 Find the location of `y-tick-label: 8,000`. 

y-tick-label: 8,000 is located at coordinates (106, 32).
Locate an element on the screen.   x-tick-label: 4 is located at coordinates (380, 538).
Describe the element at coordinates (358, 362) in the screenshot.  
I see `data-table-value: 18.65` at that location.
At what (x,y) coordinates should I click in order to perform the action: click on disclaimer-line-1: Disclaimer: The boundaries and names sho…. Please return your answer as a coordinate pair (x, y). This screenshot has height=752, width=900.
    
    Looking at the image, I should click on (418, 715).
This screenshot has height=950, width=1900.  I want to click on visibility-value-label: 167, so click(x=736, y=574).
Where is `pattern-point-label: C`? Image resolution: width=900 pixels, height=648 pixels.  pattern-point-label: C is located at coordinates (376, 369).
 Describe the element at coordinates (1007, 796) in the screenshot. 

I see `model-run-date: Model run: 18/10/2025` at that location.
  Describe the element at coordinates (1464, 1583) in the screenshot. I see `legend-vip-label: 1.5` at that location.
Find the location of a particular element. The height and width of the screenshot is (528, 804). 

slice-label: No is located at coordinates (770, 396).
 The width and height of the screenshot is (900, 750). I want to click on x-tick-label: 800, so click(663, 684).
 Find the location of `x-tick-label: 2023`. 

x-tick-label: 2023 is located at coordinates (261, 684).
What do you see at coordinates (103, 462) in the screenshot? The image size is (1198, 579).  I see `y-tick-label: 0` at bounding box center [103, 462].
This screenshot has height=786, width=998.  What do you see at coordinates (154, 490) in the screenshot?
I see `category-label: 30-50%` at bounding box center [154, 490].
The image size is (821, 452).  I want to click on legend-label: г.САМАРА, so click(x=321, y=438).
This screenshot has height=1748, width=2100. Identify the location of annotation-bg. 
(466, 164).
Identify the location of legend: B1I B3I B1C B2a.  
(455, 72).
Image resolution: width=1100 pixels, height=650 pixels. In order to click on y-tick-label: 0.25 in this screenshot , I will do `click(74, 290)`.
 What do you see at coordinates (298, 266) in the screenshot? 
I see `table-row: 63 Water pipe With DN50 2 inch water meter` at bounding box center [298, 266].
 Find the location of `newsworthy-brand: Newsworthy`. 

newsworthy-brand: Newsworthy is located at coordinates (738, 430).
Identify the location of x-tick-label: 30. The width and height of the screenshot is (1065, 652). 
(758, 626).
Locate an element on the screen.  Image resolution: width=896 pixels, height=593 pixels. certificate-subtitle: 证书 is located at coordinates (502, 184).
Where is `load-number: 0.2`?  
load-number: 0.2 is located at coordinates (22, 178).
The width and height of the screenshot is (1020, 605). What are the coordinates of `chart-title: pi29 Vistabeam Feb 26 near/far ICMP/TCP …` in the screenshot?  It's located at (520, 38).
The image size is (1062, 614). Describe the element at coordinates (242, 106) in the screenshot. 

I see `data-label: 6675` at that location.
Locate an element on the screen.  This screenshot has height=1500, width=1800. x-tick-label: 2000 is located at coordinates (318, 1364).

━━━━━━━━━━

> GOAL OF THE EXERCISE: State how many lines of the rows above contain the string "should", counting case. Give only the number.

> SOLUTION BELOW: 2